CHARACTERIZATION OF NEURONAL SRC KINASE PURIFIED FROM A BACTERIAL EXPRESSION SYSTEM

Abstract Neuronal Src (n-Src) is an alternative isoform of Src kinase containing a 6-amino acid insert in the SH3 domain that is highly expressed in neurons of the central nervous system (CNS). To investigate the function of n-Src, wild-type n-Src, constitutively active n-Src in which the C-tail tyrosine 535 was mutated to phenylalanine (n-Src/Y535F) and inactive n-Src in which the lysine 303 was mutated to arginine in addition to the mutation of Y535F (n-Src/K303R/Y535F), were expressed and purified from Escherichia coli BL21(DE3) cells.

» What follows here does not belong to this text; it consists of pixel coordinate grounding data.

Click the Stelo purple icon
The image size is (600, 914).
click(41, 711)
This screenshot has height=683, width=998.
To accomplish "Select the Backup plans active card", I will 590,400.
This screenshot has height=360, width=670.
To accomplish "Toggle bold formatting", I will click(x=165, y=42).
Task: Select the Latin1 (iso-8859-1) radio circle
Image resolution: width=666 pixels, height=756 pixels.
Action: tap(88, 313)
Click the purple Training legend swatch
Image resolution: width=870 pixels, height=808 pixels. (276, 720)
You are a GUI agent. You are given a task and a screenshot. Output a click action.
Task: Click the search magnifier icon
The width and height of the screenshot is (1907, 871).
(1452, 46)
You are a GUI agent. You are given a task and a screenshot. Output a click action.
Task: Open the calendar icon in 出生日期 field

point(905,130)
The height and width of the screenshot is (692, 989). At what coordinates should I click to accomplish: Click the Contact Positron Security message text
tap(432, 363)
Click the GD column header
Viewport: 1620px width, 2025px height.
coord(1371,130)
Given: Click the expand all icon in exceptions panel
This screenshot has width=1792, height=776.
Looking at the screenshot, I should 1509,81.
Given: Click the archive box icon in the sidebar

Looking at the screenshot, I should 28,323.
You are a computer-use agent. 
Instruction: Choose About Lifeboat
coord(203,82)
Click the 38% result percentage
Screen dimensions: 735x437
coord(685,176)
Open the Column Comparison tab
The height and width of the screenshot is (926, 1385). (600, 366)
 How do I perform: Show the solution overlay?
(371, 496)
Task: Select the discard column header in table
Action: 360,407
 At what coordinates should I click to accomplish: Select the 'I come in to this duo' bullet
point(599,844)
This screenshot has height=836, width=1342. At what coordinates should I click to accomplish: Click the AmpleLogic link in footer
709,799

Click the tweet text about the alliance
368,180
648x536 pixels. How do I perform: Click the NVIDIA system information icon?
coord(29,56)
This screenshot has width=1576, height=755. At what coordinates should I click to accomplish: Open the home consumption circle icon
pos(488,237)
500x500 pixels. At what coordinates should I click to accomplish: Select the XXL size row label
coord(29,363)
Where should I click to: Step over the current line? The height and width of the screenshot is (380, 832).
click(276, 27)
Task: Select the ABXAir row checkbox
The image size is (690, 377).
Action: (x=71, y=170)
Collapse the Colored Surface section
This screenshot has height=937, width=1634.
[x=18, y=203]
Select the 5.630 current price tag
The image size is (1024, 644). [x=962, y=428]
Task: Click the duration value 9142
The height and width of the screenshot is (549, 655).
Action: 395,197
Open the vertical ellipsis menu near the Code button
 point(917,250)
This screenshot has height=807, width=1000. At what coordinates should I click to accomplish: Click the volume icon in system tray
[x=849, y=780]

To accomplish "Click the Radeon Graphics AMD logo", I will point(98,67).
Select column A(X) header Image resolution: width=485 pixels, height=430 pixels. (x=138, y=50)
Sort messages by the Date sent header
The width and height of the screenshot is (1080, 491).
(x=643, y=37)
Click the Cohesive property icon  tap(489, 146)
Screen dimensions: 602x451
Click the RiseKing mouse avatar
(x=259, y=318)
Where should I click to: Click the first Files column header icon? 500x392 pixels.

We found that all three types of n-Src constructs expressed at very high yields (∼500 mg/L) at 37 °C, but formed inclusion bodies. In the presence of 8 M urea these proteins could be solubilized, purified under denaturing conditions, and subsequently refolded in the presence of arginine (0.5 M). These Src proteins were enzymatically active except for the n-Src/K303R/Y535F mutant. n-Src proteins expressed at 18 °C were soluble, albeit at lower yields (∼10–20 mg/L). The lowest yields were for n-Src/Y535F (∼10 mg/L) and the highest for n-Src/K303R/Y535F (∼20 mg/L). We characterized the purified n-Src proteins expressed at 18 °C. We found that altering n-Src enzyme activity either pharmacologically (e.g., application of ATP or a Src inhibitor) or genetically (mutation of Y535 or K303) was consistently associated with changes in n-Src stability: an increase in n-Src activity was coupled with a decrease in n-Src stability and vice versa . These findings, therefore, indicate that n-Src activity and stability are interdependent. Finally, the successful production of functionally active n-Src in this study indicates that the bacterial expression system may be a useful protein source in future investigations of n-Src regulation and function.